EXERCISE GOAL:
Starting with the line that contains "Where should I", repeat exactly every line through the last one in the records below, and leave out the pictures.

MATERIAL TO PROCESS:
|---|
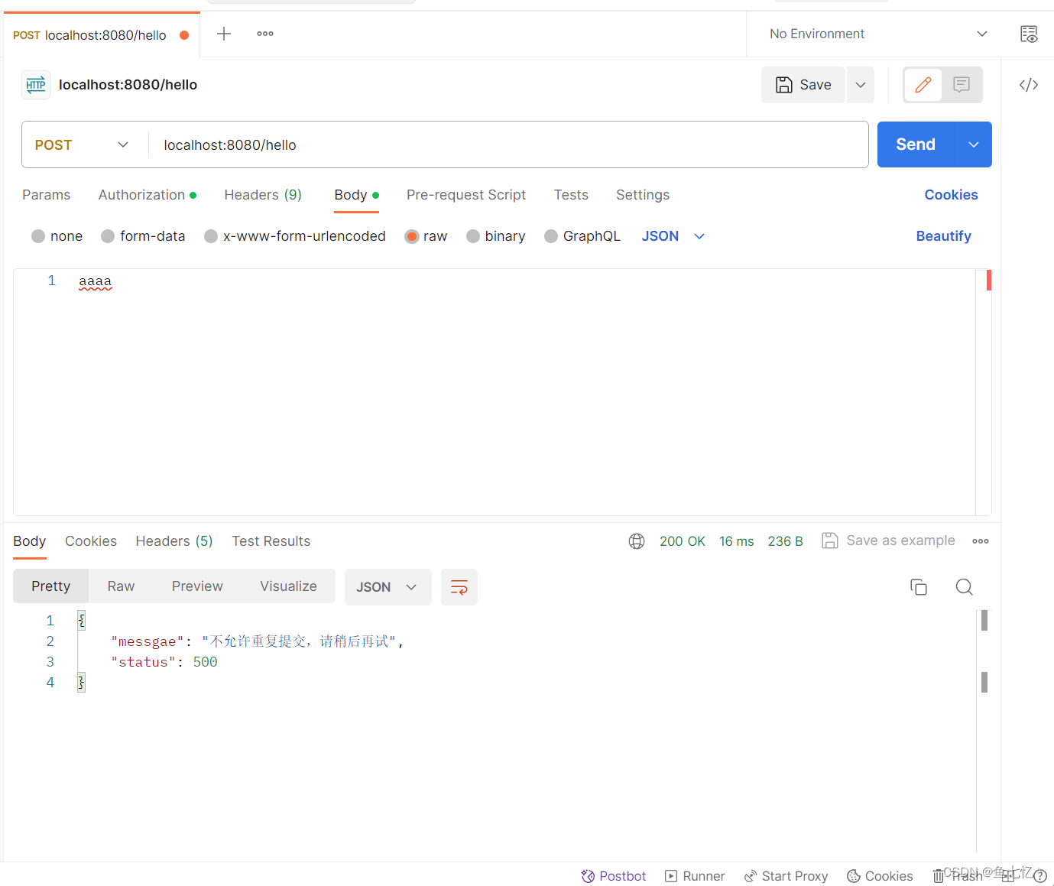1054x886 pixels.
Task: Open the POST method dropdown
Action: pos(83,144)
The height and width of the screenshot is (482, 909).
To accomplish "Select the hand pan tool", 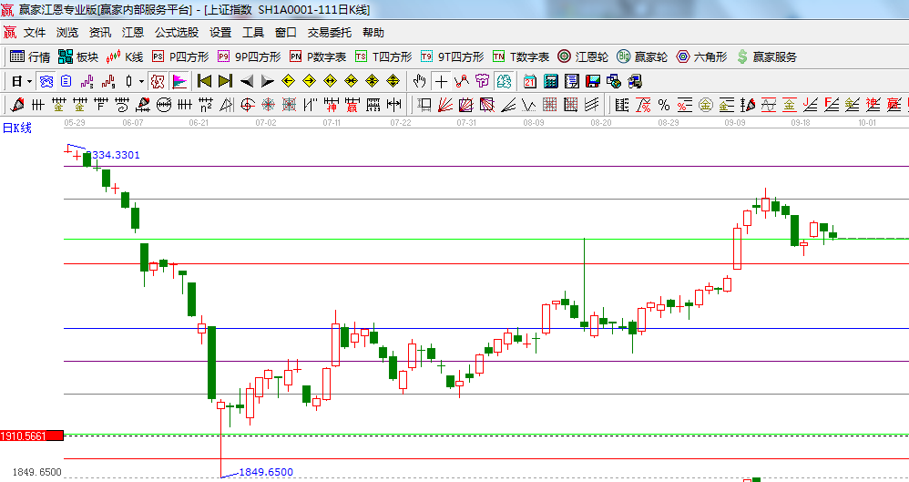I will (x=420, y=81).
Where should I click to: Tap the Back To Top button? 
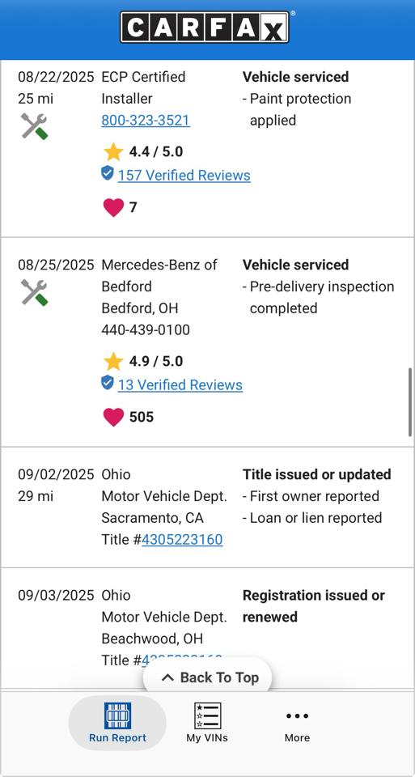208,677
|---|
TASK OUTPUT:
Where should I click to: Tap the Back To Top button? 
208,677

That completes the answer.